What is expected: Copy all lines holding the word "with" from the entries.
□ □ □ □
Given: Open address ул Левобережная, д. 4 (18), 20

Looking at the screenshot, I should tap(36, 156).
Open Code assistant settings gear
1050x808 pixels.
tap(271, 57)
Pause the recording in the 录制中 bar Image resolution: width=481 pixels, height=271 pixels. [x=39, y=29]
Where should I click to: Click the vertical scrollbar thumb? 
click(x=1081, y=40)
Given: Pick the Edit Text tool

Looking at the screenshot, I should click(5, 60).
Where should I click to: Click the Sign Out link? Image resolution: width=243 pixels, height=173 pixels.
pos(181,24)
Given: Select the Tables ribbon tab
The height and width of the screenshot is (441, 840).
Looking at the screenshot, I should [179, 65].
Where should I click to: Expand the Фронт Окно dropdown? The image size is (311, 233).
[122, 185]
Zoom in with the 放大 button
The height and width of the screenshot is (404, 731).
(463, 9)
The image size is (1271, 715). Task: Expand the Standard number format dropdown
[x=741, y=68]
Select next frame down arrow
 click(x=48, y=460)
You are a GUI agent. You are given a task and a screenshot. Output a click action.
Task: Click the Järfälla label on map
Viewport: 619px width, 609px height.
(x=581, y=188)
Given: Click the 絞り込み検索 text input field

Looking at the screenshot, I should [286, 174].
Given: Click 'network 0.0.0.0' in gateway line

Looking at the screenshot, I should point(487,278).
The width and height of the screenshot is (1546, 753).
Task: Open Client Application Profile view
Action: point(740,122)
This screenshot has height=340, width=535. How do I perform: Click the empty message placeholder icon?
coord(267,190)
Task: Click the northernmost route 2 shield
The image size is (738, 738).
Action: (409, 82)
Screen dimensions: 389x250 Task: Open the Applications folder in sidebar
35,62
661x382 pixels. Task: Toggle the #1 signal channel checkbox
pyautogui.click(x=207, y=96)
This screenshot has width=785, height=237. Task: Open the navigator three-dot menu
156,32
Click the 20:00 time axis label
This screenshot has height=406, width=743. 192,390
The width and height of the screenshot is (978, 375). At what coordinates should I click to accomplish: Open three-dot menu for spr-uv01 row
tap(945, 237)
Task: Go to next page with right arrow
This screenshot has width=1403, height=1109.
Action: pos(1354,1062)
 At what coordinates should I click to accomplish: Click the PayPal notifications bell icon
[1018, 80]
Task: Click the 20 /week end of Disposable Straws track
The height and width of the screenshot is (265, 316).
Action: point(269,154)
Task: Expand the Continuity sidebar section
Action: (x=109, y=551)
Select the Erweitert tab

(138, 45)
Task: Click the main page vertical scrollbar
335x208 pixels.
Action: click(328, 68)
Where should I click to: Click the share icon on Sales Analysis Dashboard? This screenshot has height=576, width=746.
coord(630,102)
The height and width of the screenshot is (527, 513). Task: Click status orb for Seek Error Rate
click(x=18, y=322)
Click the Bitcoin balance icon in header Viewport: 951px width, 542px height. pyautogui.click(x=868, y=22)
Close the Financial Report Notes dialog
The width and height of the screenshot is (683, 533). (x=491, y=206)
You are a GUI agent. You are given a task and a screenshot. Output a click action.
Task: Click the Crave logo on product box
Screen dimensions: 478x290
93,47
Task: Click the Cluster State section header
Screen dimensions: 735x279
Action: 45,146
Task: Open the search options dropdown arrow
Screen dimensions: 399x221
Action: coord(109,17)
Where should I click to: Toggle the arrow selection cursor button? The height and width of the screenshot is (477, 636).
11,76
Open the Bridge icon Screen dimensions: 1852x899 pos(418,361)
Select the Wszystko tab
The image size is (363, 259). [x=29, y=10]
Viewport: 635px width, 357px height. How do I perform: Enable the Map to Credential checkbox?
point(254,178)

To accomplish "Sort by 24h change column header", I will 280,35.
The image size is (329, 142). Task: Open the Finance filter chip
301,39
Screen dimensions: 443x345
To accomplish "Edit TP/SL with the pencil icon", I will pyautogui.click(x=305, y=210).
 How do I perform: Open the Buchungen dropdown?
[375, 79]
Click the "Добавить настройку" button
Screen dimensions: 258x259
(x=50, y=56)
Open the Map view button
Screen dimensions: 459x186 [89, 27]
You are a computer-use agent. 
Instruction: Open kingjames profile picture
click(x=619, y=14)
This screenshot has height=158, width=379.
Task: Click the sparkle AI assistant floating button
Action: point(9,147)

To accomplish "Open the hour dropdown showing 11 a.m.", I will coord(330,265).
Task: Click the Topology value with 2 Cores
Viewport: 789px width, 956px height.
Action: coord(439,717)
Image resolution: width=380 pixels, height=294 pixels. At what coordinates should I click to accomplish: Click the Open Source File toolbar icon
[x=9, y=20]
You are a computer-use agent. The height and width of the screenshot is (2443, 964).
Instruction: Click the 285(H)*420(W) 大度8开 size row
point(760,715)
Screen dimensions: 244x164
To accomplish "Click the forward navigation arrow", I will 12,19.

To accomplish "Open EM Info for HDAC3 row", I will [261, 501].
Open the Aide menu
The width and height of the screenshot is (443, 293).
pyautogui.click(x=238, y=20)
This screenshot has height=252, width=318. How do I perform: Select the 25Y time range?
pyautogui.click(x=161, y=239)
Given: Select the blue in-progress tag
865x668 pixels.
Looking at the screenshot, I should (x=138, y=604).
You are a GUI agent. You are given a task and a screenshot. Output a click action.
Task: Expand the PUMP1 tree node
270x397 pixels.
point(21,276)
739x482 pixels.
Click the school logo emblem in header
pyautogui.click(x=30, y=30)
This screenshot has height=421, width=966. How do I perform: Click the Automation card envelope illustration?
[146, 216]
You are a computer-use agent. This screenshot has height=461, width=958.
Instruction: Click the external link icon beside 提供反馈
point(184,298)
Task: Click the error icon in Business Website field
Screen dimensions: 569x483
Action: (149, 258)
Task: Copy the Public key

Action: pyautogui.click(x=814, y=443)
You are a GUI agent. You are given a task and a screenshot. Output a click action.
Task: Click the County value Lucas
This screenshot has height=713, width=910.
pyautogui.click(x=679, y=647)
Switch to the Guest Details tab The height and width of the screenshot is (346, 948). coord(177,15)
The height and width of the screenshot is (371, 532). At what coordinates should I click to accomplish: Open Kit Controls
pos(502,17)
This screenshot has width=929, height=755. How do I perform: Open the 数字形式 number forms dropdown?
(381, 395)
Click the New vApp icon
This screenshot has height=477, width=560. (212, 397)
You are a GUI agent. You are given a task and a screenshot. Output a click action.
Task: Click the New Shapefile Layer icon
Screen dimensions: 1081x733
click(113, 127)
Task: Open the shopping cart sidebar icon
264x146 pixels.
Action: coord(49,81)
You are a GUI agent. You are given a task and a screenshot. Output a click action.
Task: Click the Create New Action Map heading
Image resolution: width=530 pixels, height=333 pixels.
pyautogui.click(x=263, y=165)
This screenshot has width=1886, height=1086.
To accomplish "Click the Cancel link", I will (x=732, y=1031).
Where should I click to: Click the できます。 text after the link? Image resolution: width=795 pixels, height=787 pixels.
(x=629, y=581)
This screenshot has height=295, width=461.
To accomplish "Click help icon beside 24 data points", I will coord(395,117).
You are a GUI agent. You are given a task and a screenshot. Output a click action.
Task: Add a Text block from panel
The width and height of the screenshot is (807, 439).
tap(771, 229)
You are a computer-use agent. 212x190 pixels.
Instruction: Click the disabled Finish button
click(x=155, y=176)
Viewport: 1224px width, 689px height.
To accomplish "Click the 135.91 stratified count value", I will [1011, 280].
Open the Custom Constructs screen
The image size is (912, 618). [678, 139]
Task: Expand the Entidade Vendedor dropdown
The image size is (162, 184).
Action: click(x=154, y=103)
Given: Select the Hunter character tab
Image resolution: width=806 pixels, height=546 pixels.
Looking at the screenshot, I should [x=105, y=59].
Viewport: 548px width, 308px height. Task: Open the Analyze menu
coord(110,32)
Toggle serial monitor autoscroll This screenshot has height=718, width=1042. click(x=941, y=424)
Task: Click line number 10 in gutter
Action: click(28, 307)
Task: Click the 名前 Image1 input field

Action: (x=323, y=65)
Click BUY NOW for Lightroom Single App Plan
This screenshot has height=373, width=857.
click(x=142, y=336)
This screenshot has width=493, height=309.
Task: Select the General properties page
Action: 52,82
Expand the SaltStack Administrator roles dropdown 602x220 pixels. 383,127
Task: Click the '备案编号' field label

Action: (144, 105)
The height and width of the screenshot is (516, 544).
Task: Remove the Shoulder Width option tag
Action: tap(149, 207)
□ □ □ □
Exercise solution:
Zoom in with the 放大 button
Task: Go to next page with right arrow
To accomplish "Edit TP/SL with the pencil icon", I will pyautogui.click(x=305, y=210).
Task: Click the Topology value with 2 Cores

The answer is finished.